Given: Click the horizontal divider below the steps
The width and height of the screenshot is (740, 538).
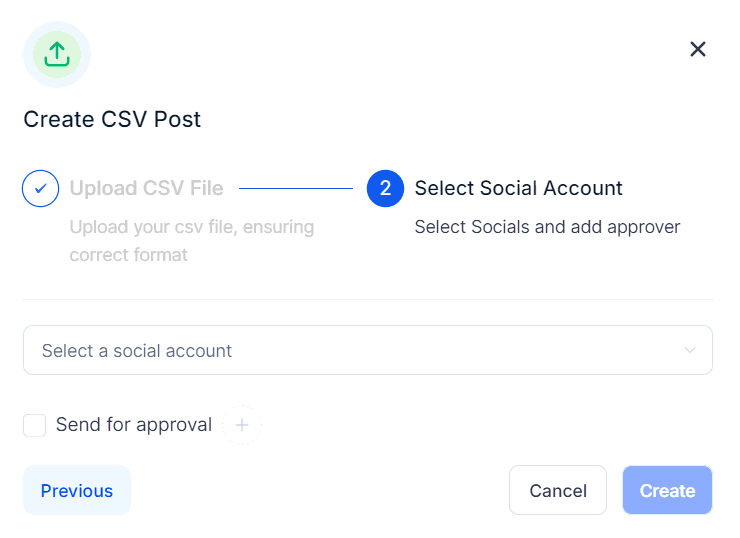Looking at the screenshot, I should point(367,299).
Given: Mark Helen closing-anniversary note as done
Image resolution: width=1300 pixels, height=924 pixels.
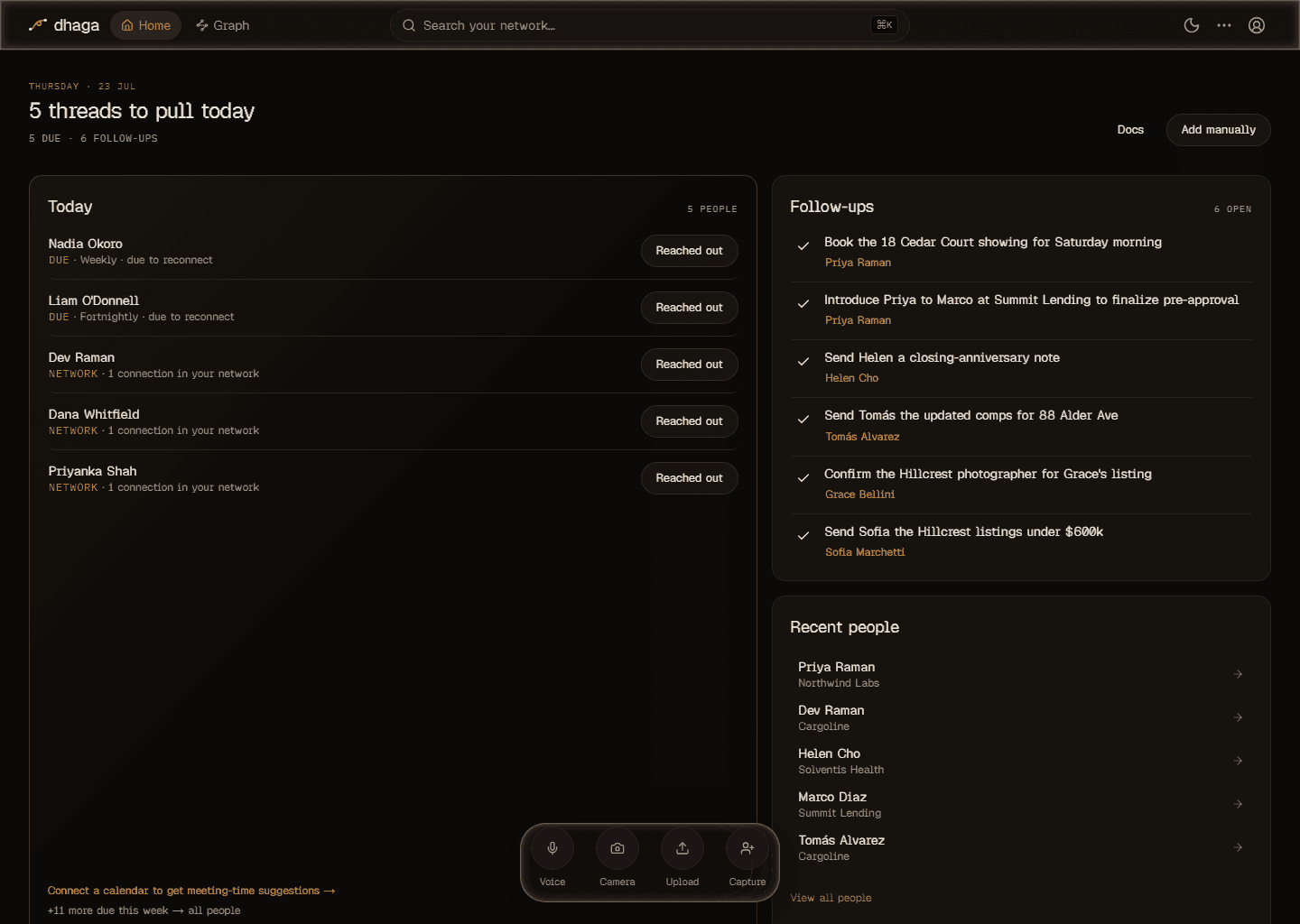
:::
Work instructions: Reproduce the records above from their first line to the line bearing "Given: Mark Helen", both ends included, leaving every picture out.

Solution to this task:
Given: Click the horizontal divider below the steps
The width and height of the screenshot is (740, 538).
Looking at the screenshot, I should point(367,299).
Given: Mark Helen closing-anniversary note as done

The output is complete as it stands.